Sí que se han convertido en un problema. Por mucho que desde la izquierda “tertuliana” en los debates televisivos y los influencers progresistas se empeñen en que esto sólo responde a una campaña reaccionaria del PP, con Feijóo y algunos dirigentes patronales a la cabeza, el absentismo laboral y las bajas dudosas requieren medidas contundentes. La misma lógica inamovible de que si al ser humano le das a elegir entre trabajar o cobrar una paga, en general y si estamos hablando de cantidades similares, muchos se decantarán por la segunda opción, cuando algunos empleados sopesan la posibilidad de echarle cuento y estar “medio enfermo” en vez de seguir en el tajo, por el mismo dinero, se buscan una baja. ¿Triste? Sin duda. ¿Sin proyección de futuro? También, pero cuando hablamos de trabajos no vocacionales, donde la persona únicamente tiene la motivación de pagar sus facturas y sobrevivir, cualquier resquicio legal para escaquearse se presenta como una vía de escape atractiva.
Estadísticas aparte, que obviamente distan mucho de la visión apocalíptica de los populares, esa de que prácticamente la economía española se encuentra al borde del colapso lastrada por unas plantillas diezmadas, basta con que cualquiera de nosotros mire a su alrededor para encontrarse algún caso -si no varios- de gente que lleva meses en el dique seco sin razones muy claras. Ojo, también hay otros que piden el alta sin que el médico se la dé, sólo por precaución y protocolos sanitarios de prevención. El argumento sólido de muchos opinadores de izquierdas de que precisamente la última palabra la tiene el facultativo, de que hace falta un certificado médico, no se sostiene del todo. ¿A quién le niegan ese ‘salvoconducto’ si asegura sufrir una depresión? ¿Cómo se mide esa ansiedad? ¿Y las cervicales? Esas que siempre le duelen al caradura que quiere estafar al seguro en un accidente de tráfico… ¿O la indetectable con pruebas diagnósticas fibromialgia?
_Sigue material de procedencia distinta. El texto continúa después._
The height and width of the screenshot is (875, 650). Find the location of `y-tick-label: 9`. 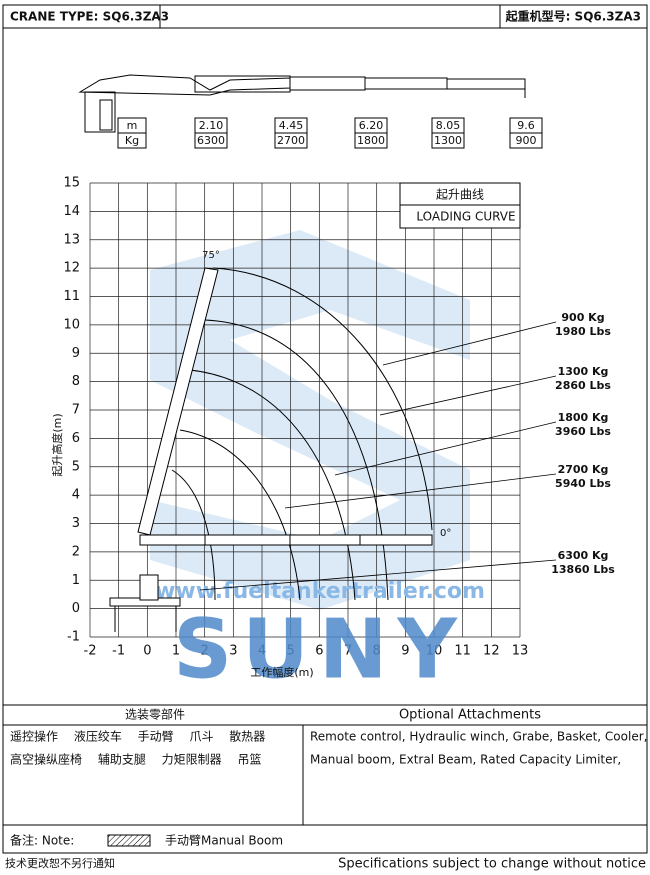

y-tick-label: 9 is located at coordinates (76, 354).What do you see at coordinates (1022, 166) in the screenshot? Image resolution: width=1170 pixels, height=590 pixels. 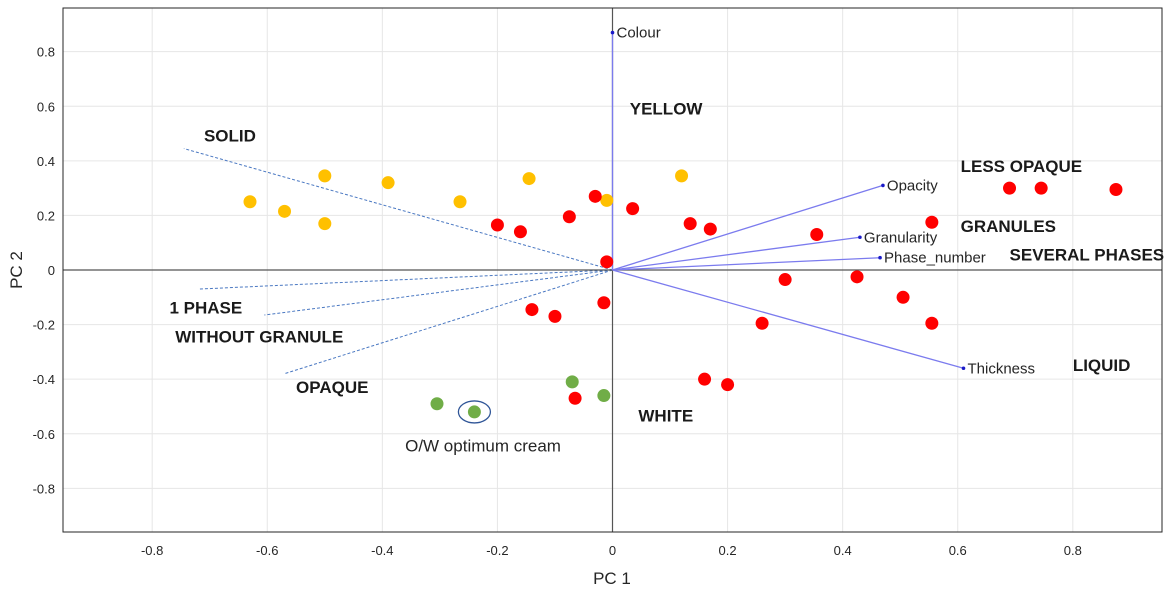 I see `pole-label-less-opaque: LESS OPAQUE` at bounding box center [1022, 166].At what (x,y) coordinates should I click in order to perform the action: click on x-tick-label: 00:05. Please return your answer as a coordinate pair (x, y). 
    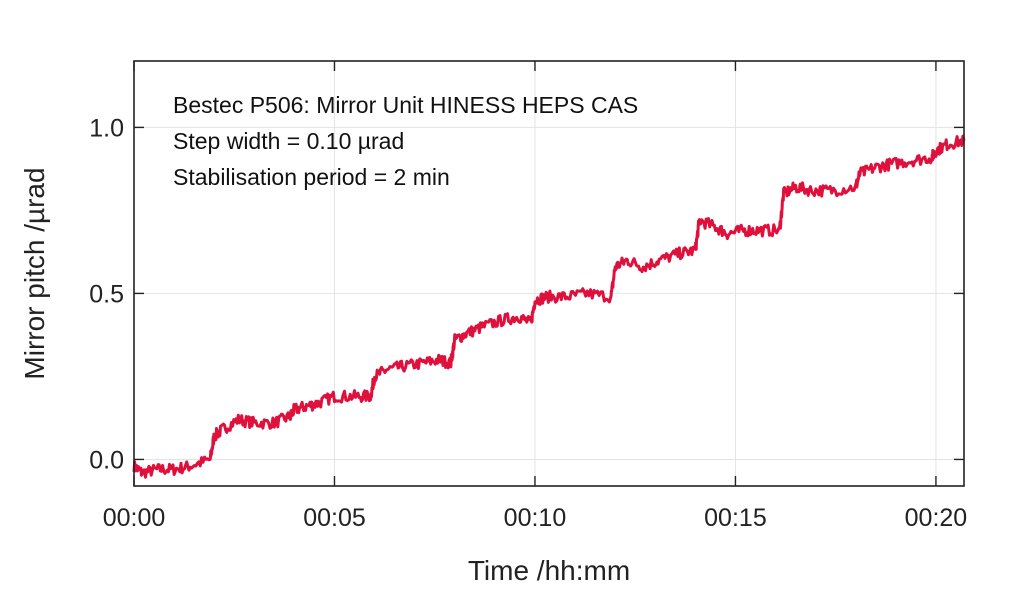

La Medicina es una ciencia, sin duda, aunque su exactitud tiene aún ciertas lagunas que aprovechan los jetas de turno.
El porcentaje de trabajadores de baja en cualquier empresa es más o menos directamente proporcional al tamaño de esa estructura. En cualquier caso, una sangría creciente que hay que parar. Aunque me repita, insistiré de nuevo en que se debe implantar una especie de “terapia” obligatoria de ocho horas diarias para curar a quien esté de baja. Ya sea en el fisio, el psicólogo… incluso el reposo, tiene que estar supervisado en el mismo horario laboral del trabajador y como una obligación. Al fin y al cabo, si el objetivo prioritario debe apuntar a la recuperación del enfermo, qué mejor receta que hacerle seguimiento a rajatabla. Los honrados que estén de baja justificadamente, se beneficiarán de un tratamiento más intensivo, y los vividores que le estén echando cuento, deberán cumplir jornada igual que en su puesto. Y, por supuesto, esos salarios de emergencia por enfermedad debería abonarlos la Administración, no la empresa, que ya tiene bastante con buscar sustituto (excepto si el problemas de salud lo ocasionó el incumplimiento de la normas de prevención de riesgos laborales). De tribunales y de ‘lawfare’ ya habrá tiempo de hablar en otra columna, que ya empieza a dejar de ser noticia, sino casi la norma, ver cómo los jueces hacen piruetas jurídicas para arrimar el ascua a su sardina. La de siempre.